Figure 8.

DYRK1A destabilizes Cyclin D3 by phosphorylating T283. (A and B) Western blots of FACS-purified large and small pre–B cells from Dyrk1a^f/f Mx1-Cre⁻ (Control) and Dyrk1a^f/f Mx1-Cre⁺ (CKO) mice 4 wk after pI:pC treatment were assessed for the indicated proteins as shown. The same membrane (cut into segments according to molecular weight) from Fig. 7 F was stripped and reprobed, hence the same loading control is shown here. Data are representative of three independent experiments. Densitometry values were normalized to actin. (C) The expression levels of the D-type Cyclin transcripts from RNA-seq data (from Fig. 6) are shown for Control and CKO mice. (D and E) Control and CKO thymocytes (D), or WT cultured pre–B cells ± EHT 1610 (E) were treated with cycloheximide (25 µg/ml) for the indicated times before Western blot analysis. Data are representative of three independent experiments. Densitometry values were normalized to actin. (F) An amino acid alignment of C-terminal phosphodegrons in the D-type Cyclins is shown.
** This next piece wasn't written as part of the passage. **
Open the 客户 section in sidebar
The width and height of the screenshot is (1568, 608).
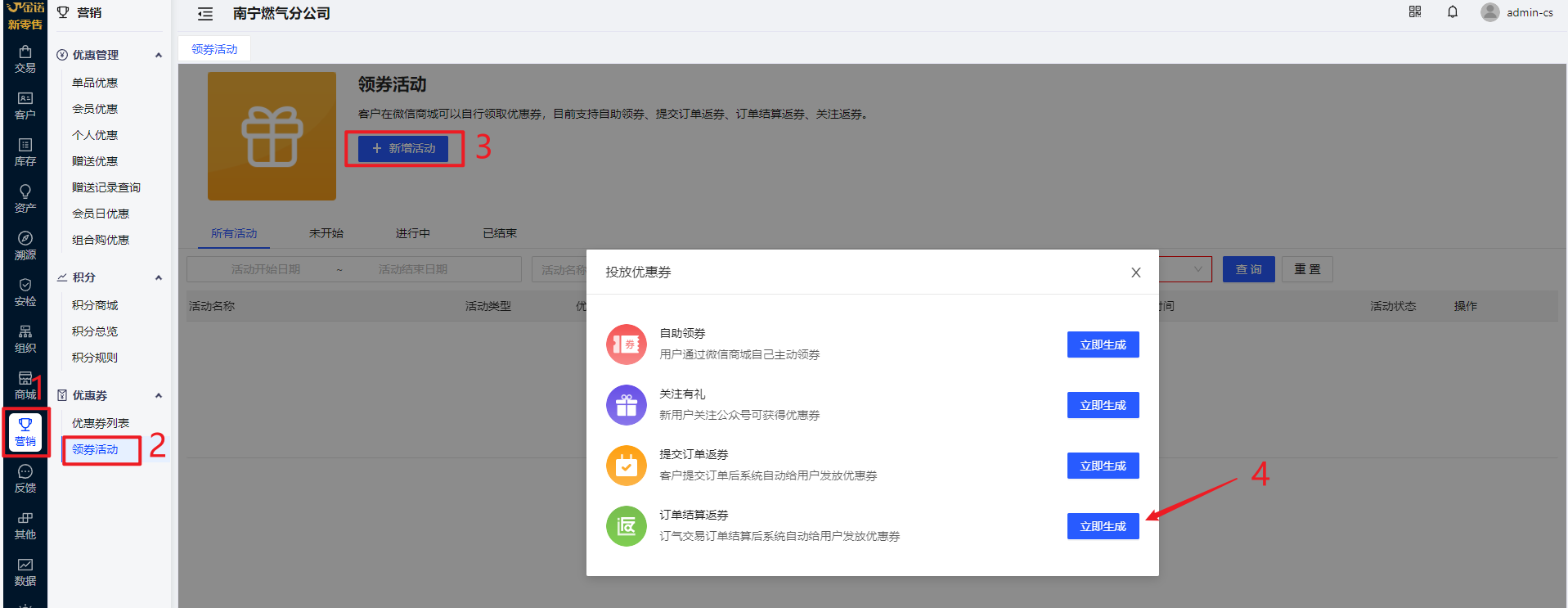(25, 106)
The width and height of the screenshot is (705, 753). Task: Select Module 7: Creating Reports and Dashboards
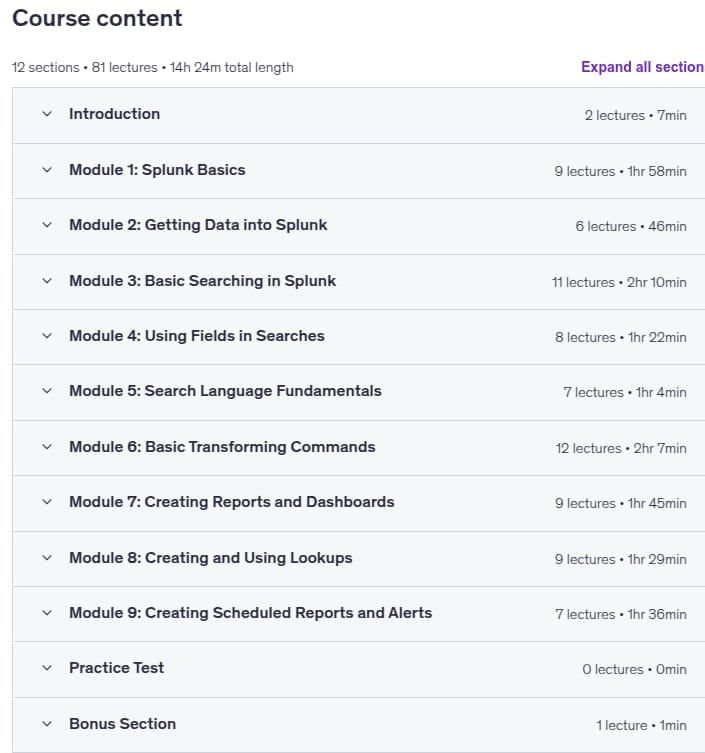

Conserved residues are highlighted in the blue box; phosphorylated threonines are highlighted in the red box. (G) FLAG-tagged Cyclin D3 (WT or T283A) was immunoprecipitated from transfected 293T cells and used for in vitro kinase assays with recombinant active DYRK1A and ATP-γS. The reaction products were alkylated with PNBM and analyzed for thiophosphate esters by Western blotting. Data are representative of three independent assays. Densitometry values were normalized to FLAG-Cyclin D3.